===== RECORDS FOR THE EXERCISE
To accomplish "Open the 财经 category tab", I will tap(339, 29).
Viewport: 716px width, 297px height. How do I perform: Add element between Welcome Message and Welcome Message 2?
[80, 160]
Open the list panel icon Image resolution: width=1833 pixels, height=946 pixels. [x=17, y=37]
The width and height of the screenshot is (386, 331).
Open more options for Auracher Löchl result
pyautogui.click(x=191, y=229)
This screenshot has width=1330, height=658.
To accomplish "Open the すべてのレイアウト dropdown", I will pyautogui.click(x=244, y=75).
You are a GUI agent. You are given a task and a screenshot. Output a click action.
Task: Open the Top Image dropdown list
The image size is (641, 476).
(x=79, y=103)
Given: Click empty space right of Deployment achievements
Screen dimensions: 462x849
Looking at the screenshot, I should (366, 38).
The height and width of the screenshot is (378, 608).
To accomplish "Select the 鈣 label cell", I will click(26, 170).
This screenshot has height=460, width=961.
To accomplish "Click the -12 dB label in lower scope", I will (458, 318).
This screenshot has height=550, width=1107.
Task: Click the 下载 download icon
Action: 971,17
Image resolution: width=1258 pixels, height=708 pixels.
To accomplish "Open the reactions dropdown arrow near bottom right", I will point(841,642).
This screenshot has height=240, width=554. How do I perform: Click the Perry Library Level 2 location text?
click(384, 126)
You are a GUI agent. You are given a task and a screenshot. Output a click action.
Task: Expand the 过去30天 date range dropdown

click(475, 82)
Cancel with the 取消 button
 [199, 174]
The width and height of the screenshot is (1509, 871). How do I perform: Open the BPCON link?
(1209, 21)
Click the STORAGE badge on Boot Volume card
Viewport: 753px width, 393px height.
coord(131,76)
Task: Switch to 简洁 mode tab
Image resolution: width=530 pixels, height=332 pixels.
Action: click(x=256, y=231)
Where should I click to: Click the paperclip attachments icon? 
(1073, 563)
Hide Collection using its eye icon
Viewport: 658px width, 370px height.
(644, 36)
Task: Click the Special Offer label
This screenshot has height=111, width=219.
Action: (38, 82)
==========
Render the material above as a numbered list, omitting any blank lines.

# EXERCISE OUTPUT
1. To accomplish "Open the 财经 category tab", I will tap(339, 29).
2. Viewport: 716px width, 297px height. How do I perform: Add element between Welcome Message and Welcome Message 2?
3. [80, 160]
4. Open the list panel icon Image resolution: width=1833 pixels, height=946 pixels. [x=17, y=37]
5. The width and height of the screenshot is (386, 331).
6. Open more options for Auracher Löchl result
7. pyautogui.click(x=191, y=229)
8. This screenshot has width=1330, height=658.
9. To accomplish "Open the すべてのレイアウト dropdown", I will pyautogui.click(x=244, y=75).
10. You are a GUI agent. You are given a task and a screenshot. Output a click action.
11. Task: Open the Top Image dropdown list
12. The image size is (641, 476).
13. (x=79, y=103)
14. Given: Click empty space right of Deployment achievements
15. Screen dimensions: 462x849
16. Looking at the screenshot, I should (366, 38).
17. The height and width of the screenshot is (378, 608).
18. To accomplish "Select the 鈣 label cell", I will click(26, 170).
19. This screenshot has height=460, width=961.
20. To accomplish "Click the -12 dB label in lower scope", I will (458, 318).
21. This screenshot has height=550, width=1107.
22. Task: Click the 下载 download icon
23. Action: 971,17
24. Image resolution: width=1258 pixels, height=708 pixels.
25. To accomplish "Open the reactions dropdown arrow near bottom right", I will point(841,642).
26. This screenshot has height=240, width=554. How do I perform: Click the Perry Library Level 2 location text?
27. click(384, 126)
28. You are a GUI agent. You are given a task and a screenshot. Output a click action.
29. Task: Expand the 过去30天 date range dropdown
30. click(475, 82)
31. Cancel with the 取消 button
32.  [199, 174]
33. The width and height of the screenshot is (1509, 871). How do I perform: Open the BPCON link?
34. (1209, 21)
35. Click the STORAGE badge on Boot Volume card
36. Viewport: 753px width, 393px height.
37. coord(131,76)
38. Task: Switch to 简洁 mode tab
39. Image resolution: width=530 pixels, height=332 pixels.
40. Action: click(x=256, y=231)
41. Where should I click to: Click the paperclip attachments icon? 
42. (1073, 563)
43. Hide Collection using its eye icon
44. Viewport: 658px width, 370px height.
45. (644, 36)
46. Task: Click the Special Offer label
47. This screenshot has height=111, width=219.
48. Action: (38, 82)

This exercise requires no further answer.